Task list:
• 1. According to the text on Mexico's student protests, for how many consecutive years did the PRI rule Mexico?
• 2. Pick up the text on Mexico's young voters and the "Yo Soy 132" movement after its last sentence and continue it.

Text block:
** begin **

During the current presidential campaigns in Mexico, young social media users are setting the political agenda in ways never seen before.
Using social media tools, young college students called over 46,000 people to take the streets of Mexico City’s downtown last May, 19th. Their goal: to show how many of them will not cast a vote for the presidential front-runner Enrique Peña Nieto. Because of their tactics, the student movement in Mexico has been compared with the Arab Spring. Their protests show a growing anti-PRI sentiment among young voters but their demands have more similarities with Russian discontent against Vladimir Putin’s return to power than the Arab spring.
Earlier that week, Peña Nieto left a top private university in Mexico City after students booed him and questioned his human rights record as former governor of Estado de México. Their message was clear: young and first time voters are against the return of PRI, the party that ruled Mexico for 71 consecutive years. After the protests, a student movement was born under the name “Yo Soy 132” (I am 132) after 131 students confirmed their participation on those protests.

** end **

Entries on locating words and elements:
** begin **

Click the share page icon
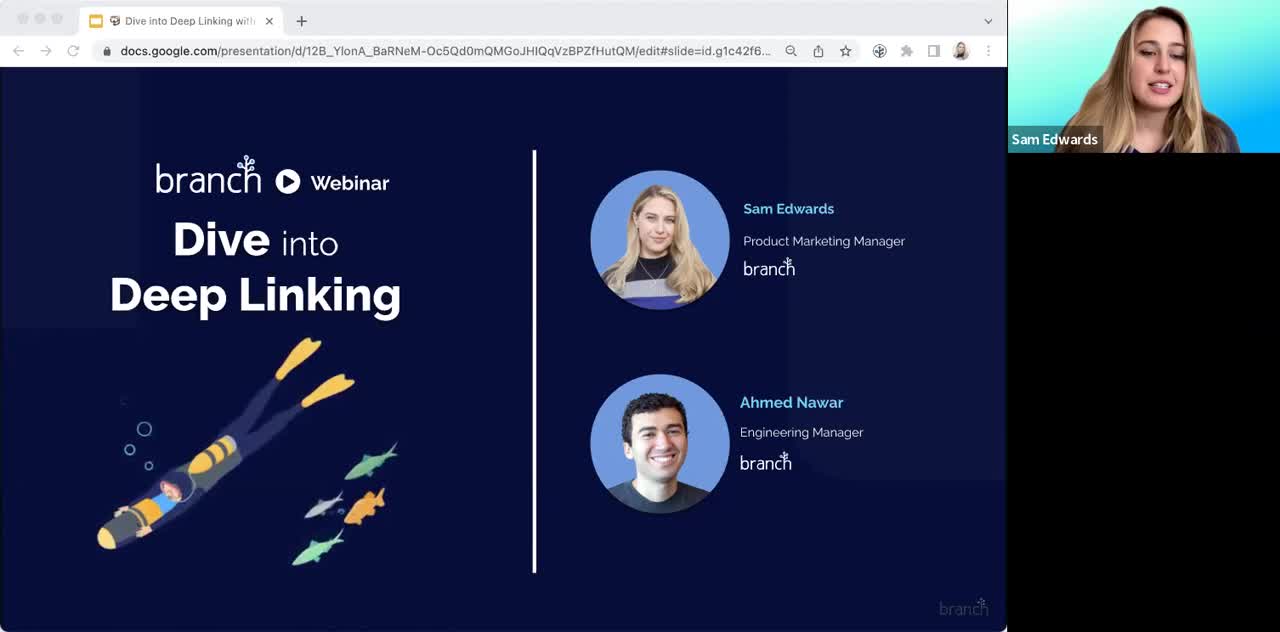This screenshot has width=1280, height=632. coord(818,51)
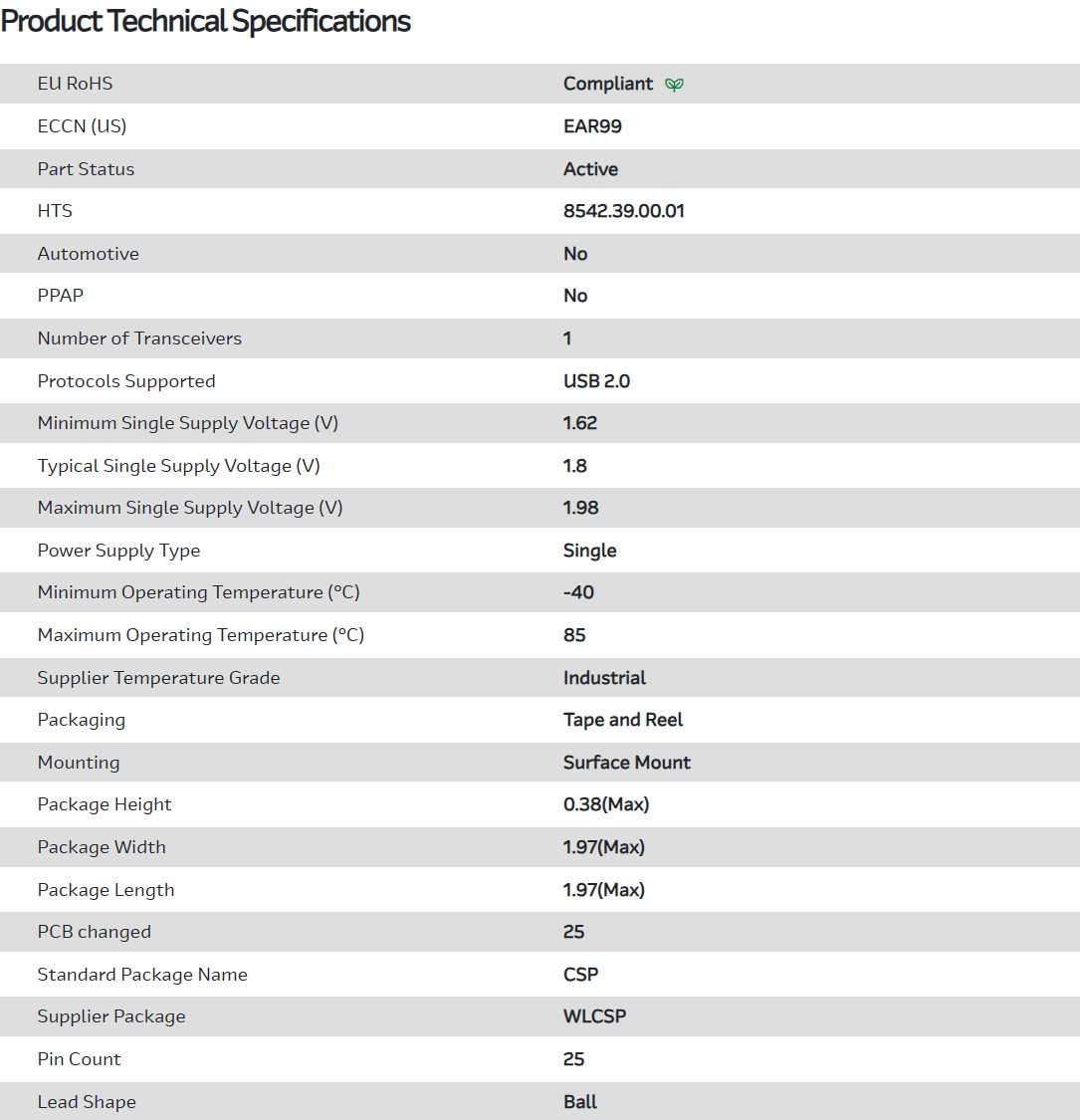1080x1120 pixels.
Task: Select the Part Status label
Action: (x=86, y=169)
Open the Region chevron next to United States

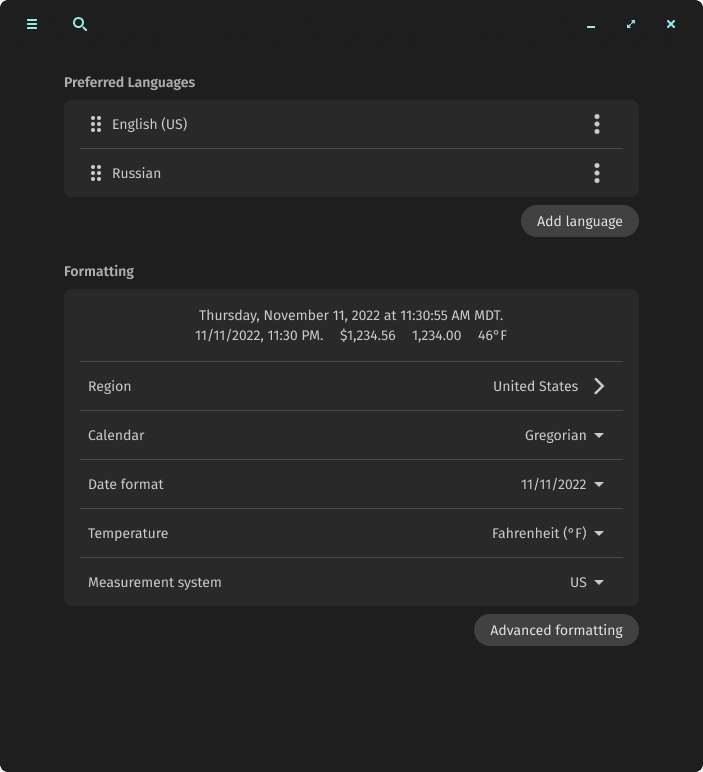pyautogui.click(x=599, y=386)
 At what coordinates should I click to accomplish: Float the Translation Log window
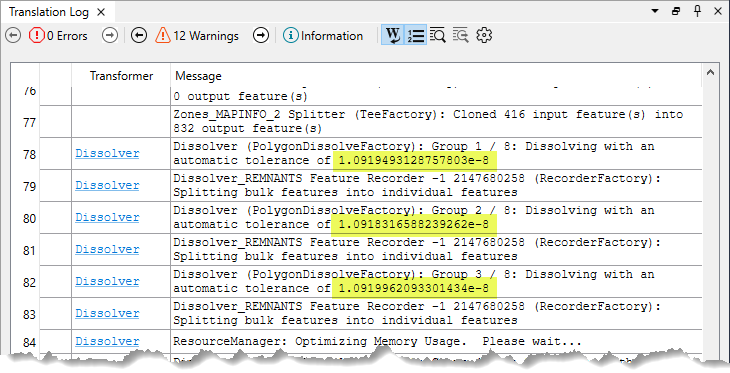pyautogui.click(x=676, y=12)
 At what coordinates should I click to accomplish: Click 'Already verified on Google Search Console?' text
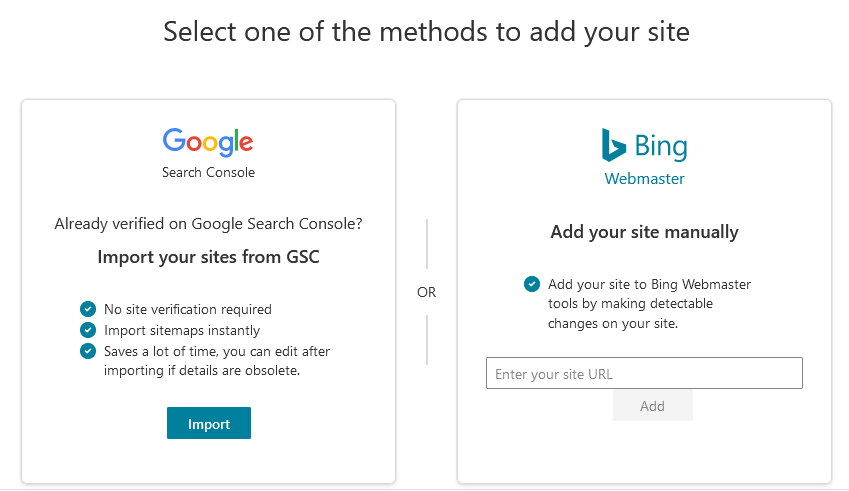pyautogui.click(x=208, y=224)
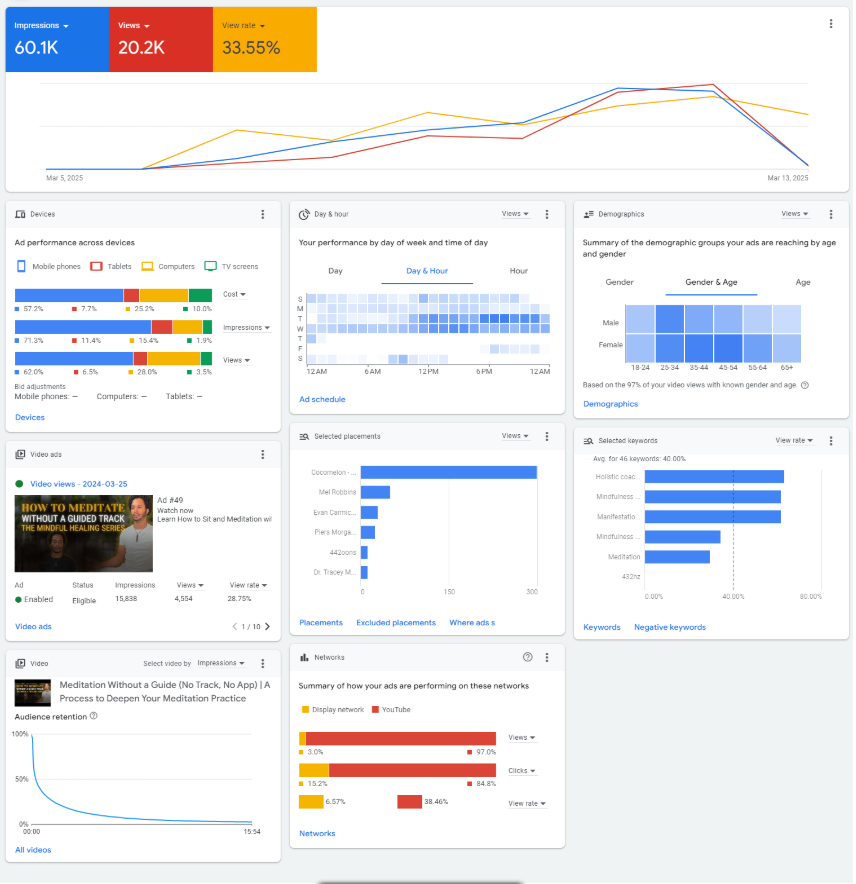Switch to the Hour tab
The height and width of the screenshot is (884, 856).
pos(518,271)
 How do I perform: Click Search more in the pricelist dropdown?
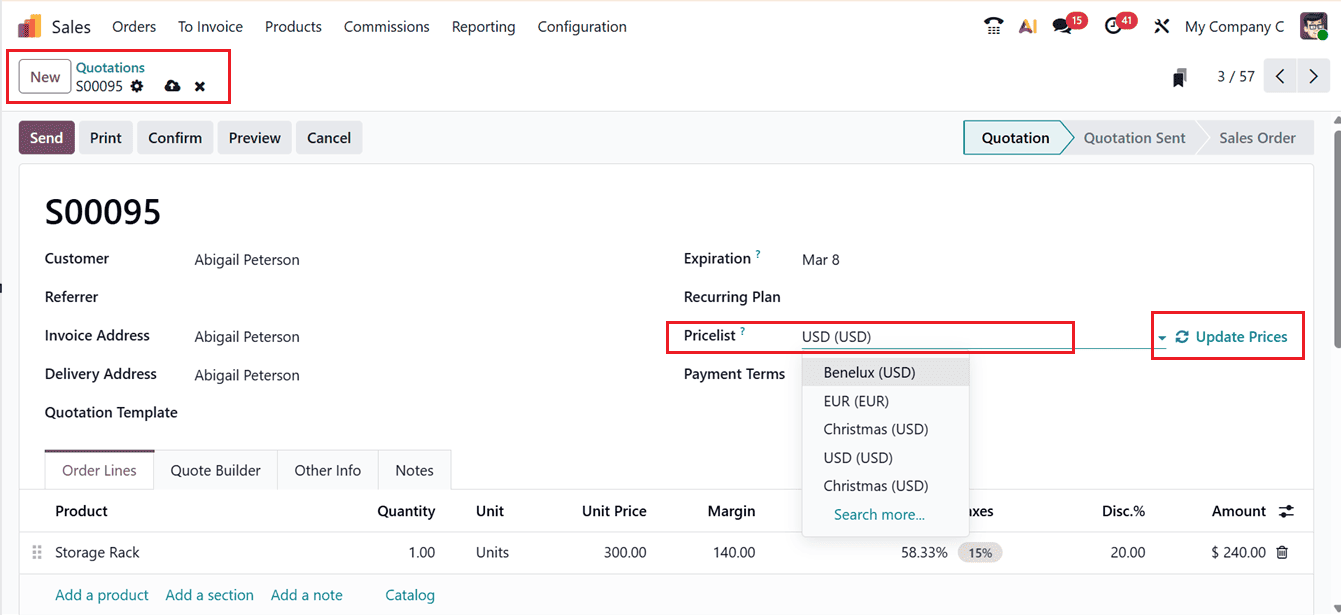tap(878, 514)
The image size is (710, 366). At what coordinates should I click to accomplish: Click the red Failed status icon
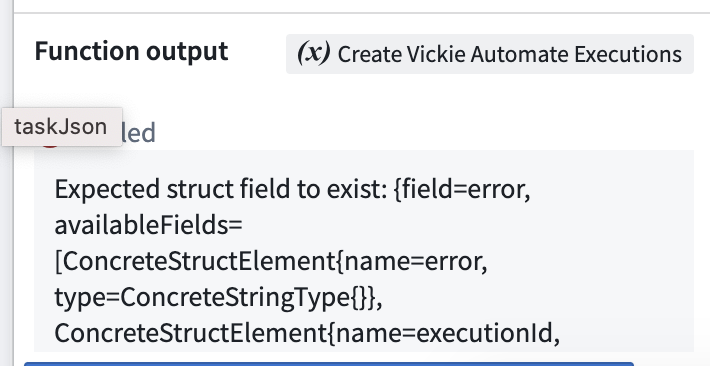pos(50,144)
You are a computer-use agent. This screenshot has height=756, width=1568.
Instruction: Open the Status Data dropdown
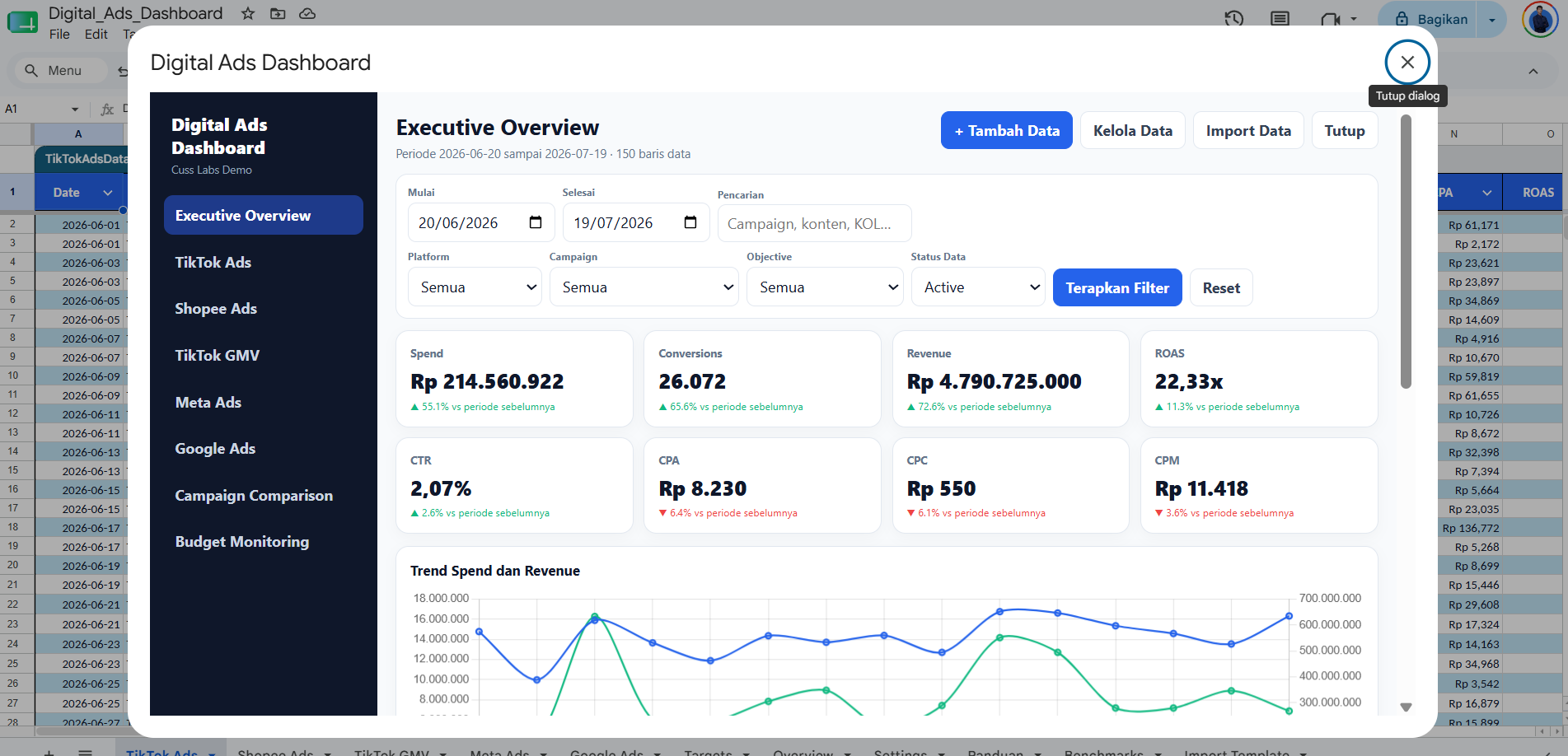coord(978,287)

** end **

Answer list:
• 1. 71 consecutive years.

• 2.
Their movement is comprised of middle class young voters from private and public universities and their protests are spreading across Mexico. These young activists demand media transparency on electoral coverage, and they pay particular attention to the country’s television duopoly.
Voters under the age of 29 compose more than half of total Mexican population. They are educated, urban, and addicted to social media, therefore, they set the agenda of the political campaign. Despite a low number of Internet users in the country (a third of the population), Mexicans are heavy users of Twitter and Facebook, according to both companies. In 2009, a Twitter based campaign stopped a bill to tax internet service providers and last year, a similar online protest managed to free two citizens jailed under charges of libel in the state of Veracruz.
So far, Emilio Azcárraga, owner of Mexico’s largest media conglomerate Televisa, ceded to students’ pressure to broadcast the next presidential debate on national TV next Sunday, June 10th. On May 6th, the two main broadcasters sparked controversy when they opted to show the first presidential debate on channels with a limited coverage due to a soccer playoff game. “Yo Soy 132” also defies the TV duopoly and their members demand more competition on the TV industry.
The four presidential candidates curtail young voters who face high unemployment rates even those the more educated ones. This reality happens during a historical period when the country’s working-age population outnumbers children and retirees.
In the case of Russia recently, Putin won the election despite public discontent due to corruption scandals and claims of electoral fraud. The same might be true in Mexico.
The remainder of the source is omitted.